Wales (West and North) Television, known on screen as Teledu Cymru (/cy/, Welsh for "Wales Television") and often abbreviated to WWN, was the Welsh "Independent Television" (commercial television) contractor awarded the franchise area serving North and West Wales, from 1962 (franchise awarded 6 June 1961). It began transmitting on 14 September 1962, and ceased on 26 January 1964 through financial failure; the franchise area was soon combined with the South Wales and West of England area, operated by TWW. TWW retained the Teledu Cymru name in the former WWN franchise area, as did successor Harlech during their emergency transitional franchise, only retiring the name when they were able to officially take over.

==History==
The geography of Wales presented a daunting problem to the Independent Television Authority (ITA). The populous area of Wales in the South was already being served by TWW, which had begun broadcasting in 1958, while the north-east of the country and much of the north coast was served by the North of England weekday and weekend franchise holders, Granada and ABC, operating since 1956; the interior of north Wales could not receive ITV transmissions at all.

The ITA was pressured, by a consortium of Welsh-speaking businessmen, into setting up a new North and West Wales region; the ITA asked the Postmaster General to allow this, which he did, with strict provisos: the new service must not offer viewers in Wales a programming choice other viewers did not have (meaning they could not defer the broadcast of networked programmes, which could have been a valuable market as WWN's transmissions were available in the Liverpool area), and at the last minute, the Postmaster General insisted that the new station should, on its own, produce ten hours a week of programmes in Welsh, without relying on Welsh-language programmes produced by Granada, ABC and TWW.

These restrictions were accepted, and the contract was awarded in 1961 to Wales Television Limited, which was later changed to Wales (West and North) Television Limited, following objections from TWW who felt that the original name was intruding on their area. The ITA used three VHF transmitters to broadcast Teledu Cymru; located at Preseli (covering the south west), Arfon (north west) and Moel-y-Parc in the north east. Teledu Cymru launched with the Preseli transmitter on 14 September 1962; making it the 17th and final ITA franchise to launch (Channel Television, another small contractor, began broadcasting two weeks before WWN on 1 September).
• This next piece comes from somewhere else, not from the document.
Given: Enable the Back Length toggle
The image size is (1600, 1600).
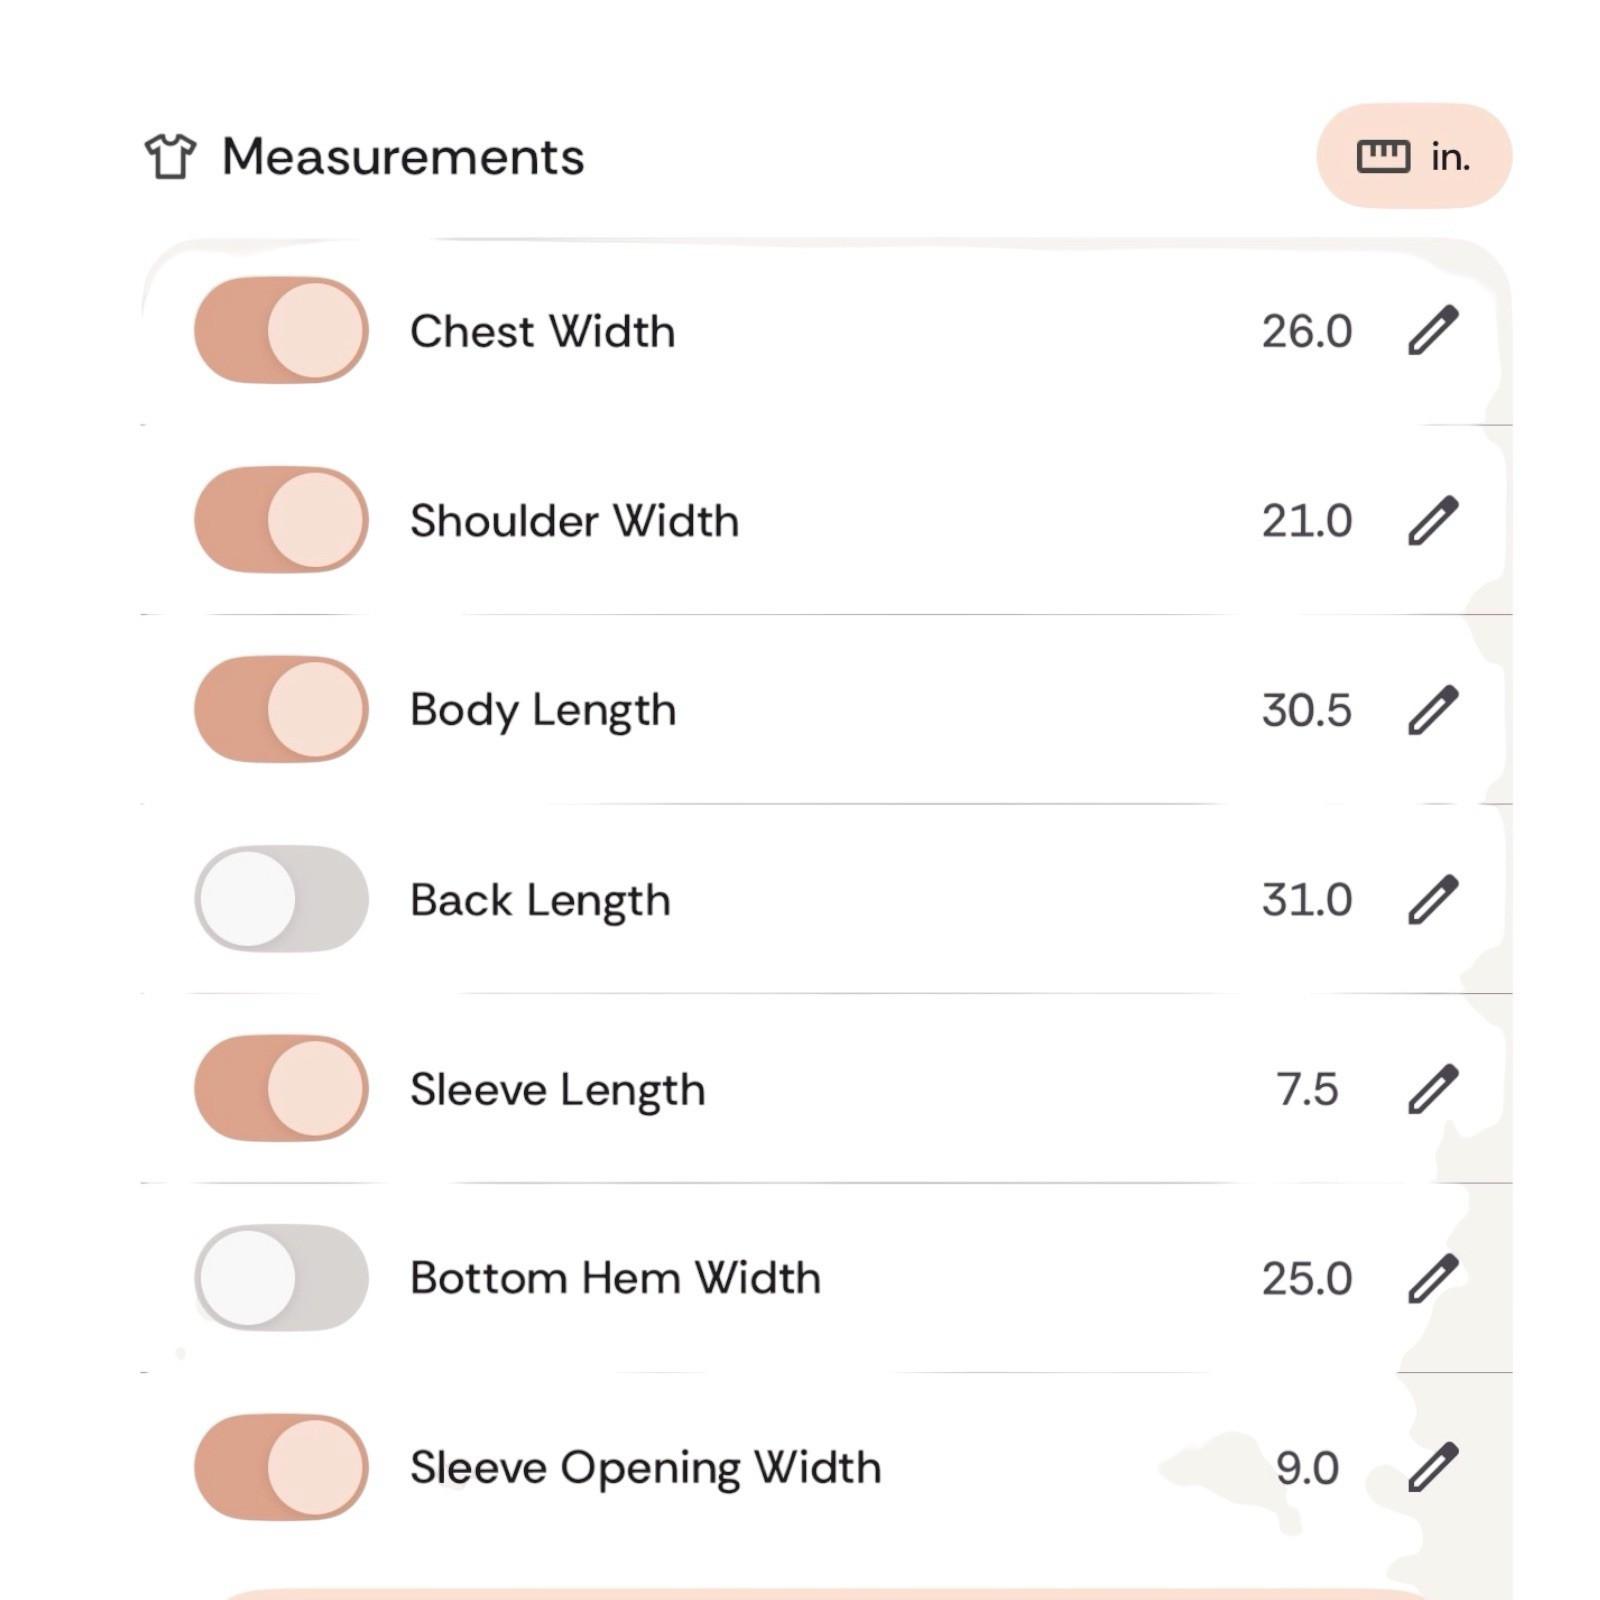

However, the delay in introducing the transmitters at Arfon and Moel-y-Parc, until later in 1963, destroyed the morale and the finances of WWN. Free programming from the ITV network, plus other support from its neighbours ABC, ATV and TWW just about kept the ship afloat, but Manchester's Granada Television decided to stop making programmes in Welsh, and the loss of this valuable programming stream proved fatal to WWN. Local productions ceased in May 1963 and the station's studios were reduced to a small master control until WWN could find a successor.

TWW offered a generous package to WWN's shareholders to acquire their service, and WWN closed on 26 January 1964 and its studio was shuttered. With the guidance of WWN employees retained by TWW, the Teledu Cymru name was retained, and the new Teledu Cymru was granted a transmitter in the South of Wales. WWN would be the last television service in Wales to broadcast in Welsh during primetime, until the launch of S4C in 1982.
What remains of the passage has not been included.